Ransom had reminded her how.

Keira couldn’t help the small collection of tears that formed in her eyes, and she blinked them away, knowing that the one thing Ransom couldn’t ever take was her crying. “You are not a normal teenager.”

“Well, you’ve never been a normal mom. Besides,” he grabbed her hand, gave her fingers a squeeze. “What have you always told me?”

He’d always remembered the conversation they had when he was five. He loved hearing it over and over. “It’s you and me, kid.”

His nod told her that the small emotional catharsis was over and he returned to the island, picked up the knife and focused the cucumbers. “So, what did he say?”

“You mean after he stopped giving me evil glares?”

Ransom shrugged. “It had to be a shock for him.” Her kid was Pollyanna.
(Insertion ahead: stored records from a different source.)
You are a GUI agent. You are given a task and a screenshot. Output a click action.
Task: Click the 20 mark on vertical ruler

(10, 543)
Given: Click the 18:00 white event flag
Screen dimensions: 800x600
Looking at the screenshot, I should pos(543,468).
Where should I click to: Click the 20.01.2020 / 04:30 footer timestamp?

Leann’s positive projection finally stuck with someone and though his “can do, see the best in everyone” attitude could be annoying, Keira was proud of the way her son chose to see the world.

“To say the least.” She distracted herself with finishing the meal, prepping the serving dishes as Ransom reached for a tomato. “He wants to meet you.” Keira came to his side, scooped up the peelings into the trash and she watched him, checked his expression to see if that positive attitude faltered. “You okay with that? I mean he’s been your hero since you were a kid.”

He jerked his attention to her, a twitch of his smile and Ransom shook his head. “No he hasn’t. He’s a phenomenal ball player, Mom, but he isn’t my hero. You are.” When Keira’s chin wobbled and that burn returned to her eyes, Ransom called her on it, dismissed her emotion with a roll of his eyes. “If you don’t stop looking at me like that I’m gonna start talking about my boners again.”

“Please. God, no.” She kissed his cheek, had to lift up on the balls of her feet to reach his skin. “You sure you're okay?”

“Yep. I’m good.” There was a moment when her son frowned, thinking of something he kept to himself, but it passed as quickly as it came and the teasing tone returned to his voice. “Now come on woman, feed me your guilt food.”